INDIRECTLY IDENTIFYING or INDIRECTLY IDENTIFIED means the 
traditional approach to the drug discovery process involving identification of an endogenous 
ligand specific for an endogenous receptor, screening of candidate compounds against the 
receptor for determination of those which interfere and/or compete with the ligand-receptor 
interaction, and assessing the efficacy of the compound for affecting at least one second 
messenger pathway associated with the activated receptor. 

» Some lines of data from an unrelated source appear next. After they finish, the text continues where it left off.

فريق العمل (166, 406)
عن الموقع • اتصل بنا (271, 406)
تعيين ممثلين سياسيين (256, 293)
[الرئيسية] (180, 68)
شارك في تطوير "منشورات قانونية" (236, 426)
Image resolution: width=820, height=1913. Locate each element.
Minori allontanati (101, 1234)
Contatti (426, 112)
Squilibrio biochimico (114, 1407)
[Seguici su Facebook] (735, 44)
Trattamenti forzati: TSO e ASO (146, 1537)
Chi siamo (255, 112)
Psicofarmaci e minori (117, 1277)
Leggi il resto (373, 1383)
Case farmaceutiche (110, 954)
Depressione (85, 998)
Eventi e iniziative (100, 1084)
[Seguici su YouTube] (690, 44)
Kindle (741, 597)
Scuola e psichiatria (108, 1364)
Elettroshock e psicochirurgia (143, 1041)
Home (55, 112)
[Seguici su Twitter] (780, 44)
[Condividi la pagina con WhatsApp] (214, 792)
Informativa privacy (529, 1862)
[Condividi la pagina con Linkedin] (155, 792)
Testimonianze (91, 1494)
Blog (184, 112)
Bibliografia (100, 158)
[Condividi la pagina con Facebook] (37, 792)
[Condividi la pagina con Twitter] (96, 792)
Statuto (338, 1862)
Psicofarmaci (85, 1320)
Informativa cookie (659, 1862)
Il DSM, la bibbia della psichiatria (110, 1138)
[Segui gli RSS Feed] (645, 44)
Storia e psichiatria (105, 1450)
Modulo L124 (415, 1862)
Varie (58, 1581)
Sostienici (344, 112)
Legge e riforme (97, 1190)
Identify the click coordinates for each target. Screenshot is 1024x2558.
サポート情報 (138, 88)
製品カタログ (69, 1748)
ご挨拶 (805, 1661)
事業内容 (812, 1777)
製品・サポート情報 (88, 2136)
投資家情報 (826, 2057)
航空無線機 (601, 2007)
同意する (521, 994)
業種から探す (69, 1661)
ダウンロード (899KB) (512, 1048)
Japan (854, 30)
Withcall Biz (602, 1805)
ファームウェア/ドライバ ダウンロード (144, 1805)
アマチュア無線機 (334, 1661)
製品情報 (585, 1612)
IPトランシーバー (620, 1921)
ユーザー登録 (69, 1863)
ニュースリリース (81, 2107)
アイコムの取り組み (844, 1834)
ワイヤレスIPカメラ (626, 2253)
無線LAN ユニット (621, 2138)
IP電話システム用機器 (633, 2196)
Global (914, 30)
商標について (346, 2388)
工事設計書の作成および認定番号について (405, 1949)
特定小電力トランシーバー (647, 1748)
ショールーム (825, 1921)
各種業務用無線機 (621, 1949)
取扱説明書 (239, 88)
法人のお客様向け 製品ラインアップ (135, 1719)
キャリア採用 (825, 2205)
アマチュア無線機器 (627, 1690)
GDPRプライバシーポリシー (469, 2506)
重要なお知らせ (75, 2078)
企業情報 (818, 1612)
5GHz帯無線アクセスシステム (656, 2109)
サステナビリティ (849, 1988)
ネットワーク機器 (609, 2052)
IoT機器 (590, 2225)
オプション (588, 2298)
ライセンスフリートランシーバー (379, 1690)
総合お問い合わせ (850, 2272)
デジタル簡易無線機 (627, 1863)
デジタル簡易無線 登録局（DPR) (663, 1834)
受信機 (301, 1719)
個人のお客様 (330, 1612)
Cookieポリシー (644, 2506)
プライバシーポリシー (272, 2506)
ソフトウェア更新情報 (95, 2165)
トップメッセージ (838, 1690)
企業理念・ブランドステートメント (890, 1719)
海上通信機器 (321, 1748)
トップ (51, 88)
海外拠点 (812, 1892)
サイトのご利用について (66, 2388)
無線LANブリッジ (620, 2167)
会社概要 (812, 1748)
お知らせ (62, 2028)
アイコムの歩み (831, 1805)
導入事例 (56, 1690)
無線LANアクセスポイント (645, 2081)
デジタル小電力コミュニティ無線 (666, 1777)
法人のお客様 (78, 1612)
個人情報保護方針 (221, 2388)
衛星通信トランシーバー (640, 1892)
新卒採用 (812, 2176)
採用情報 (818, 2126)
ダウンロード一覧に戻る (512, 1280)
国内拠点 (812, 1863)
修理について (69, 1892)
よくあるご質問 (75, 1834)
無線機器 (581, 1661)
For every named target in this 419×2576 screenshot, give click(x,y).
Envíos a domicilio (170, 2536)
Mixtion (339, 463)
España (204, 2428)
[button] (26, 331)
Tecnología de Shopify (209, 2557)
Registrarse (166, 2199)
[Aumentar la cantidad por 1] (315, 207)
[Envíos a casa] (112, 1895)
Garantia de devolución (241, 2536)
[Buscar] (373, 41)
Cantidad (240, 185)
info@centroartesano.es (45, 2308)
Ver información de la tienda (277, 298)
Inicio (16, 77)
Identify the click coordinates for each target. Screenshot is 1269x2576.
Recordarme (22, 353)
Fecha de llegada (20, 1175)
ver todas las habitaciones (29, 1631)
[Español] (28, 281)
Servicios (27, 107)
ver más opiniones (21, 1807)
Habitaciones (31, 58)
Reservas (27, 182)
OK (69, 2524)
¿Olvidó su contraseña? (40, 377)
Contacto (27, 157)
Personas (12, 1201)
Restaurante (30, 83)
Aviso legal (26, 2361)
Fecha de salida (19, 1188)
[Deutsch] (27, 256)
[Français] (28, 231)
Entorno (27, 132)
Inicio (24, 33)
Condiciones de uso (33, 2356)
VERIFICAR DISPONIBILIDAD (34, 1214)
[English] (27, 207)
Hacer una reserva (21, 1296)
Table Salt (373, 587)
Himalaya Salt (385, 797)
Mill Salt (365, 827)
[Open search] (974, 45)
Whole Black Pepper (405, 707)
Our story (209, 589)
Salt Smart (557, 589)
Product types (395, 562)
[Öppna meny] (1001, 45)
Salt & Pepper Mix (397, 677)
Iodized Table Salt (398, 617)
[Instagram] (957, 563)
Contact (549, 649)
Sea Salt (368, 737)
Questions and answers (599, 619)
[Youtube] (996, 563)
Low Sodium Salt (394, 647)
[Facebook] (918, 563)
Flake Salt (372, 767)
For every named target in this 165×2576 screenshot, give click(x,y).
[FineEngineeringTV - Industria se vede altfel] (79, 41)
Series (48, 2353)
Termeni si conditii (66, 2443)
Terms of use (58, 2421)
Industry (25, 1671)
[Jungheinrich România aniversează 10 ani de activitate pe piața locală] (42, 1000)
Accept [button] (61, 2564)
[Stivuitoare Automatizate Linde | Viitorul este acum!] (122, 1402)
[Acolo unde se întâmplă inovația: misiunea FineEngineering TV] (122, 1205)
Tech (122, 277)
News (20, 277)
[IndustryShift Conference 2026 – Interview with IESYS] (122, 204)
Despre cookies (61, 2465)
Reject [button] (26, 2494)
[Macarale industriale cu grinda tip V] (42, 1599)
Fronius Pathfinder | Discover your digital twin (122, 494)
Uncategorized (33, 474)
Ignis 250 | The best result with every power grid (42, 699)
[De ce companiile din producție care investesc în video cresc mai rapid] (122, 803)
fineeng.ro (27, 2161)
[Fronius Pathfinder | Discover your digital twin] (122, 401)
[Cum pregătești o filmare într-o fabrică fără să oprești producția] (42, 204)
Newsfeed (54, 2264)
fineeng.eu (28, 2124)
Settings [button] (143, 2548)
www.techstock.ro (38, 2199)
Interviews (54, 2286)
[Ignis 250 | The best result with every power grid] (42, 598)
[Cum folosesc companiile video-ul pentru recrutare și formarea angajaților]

INHIBIT or INHIBITING, in relationship to the term "response" shall mean that a 
response is decreased or prevented in the presence of a compound as opposed to in the 
absence of the compound 

INVERSE AGONISTS shall mean compounds which bind to either the 
endogenous form of the receptor or to the constitutively activated form of the receptor, and 
which inhibit the baseline intracellular response initiated by the active form of the receptor 
below the normal base level of activity which is observed in the absence of agonists or 
partial agonists, or decrease GTP binding to membranes. Preferably, the baseline 
intracellular response is inhibited in the presence of the inverse agonist by at least 30%, 
more preferably by at least 50%, and most preferably by at least 75%, as compared with the 
baseline response in the absence of the inverse agonist. 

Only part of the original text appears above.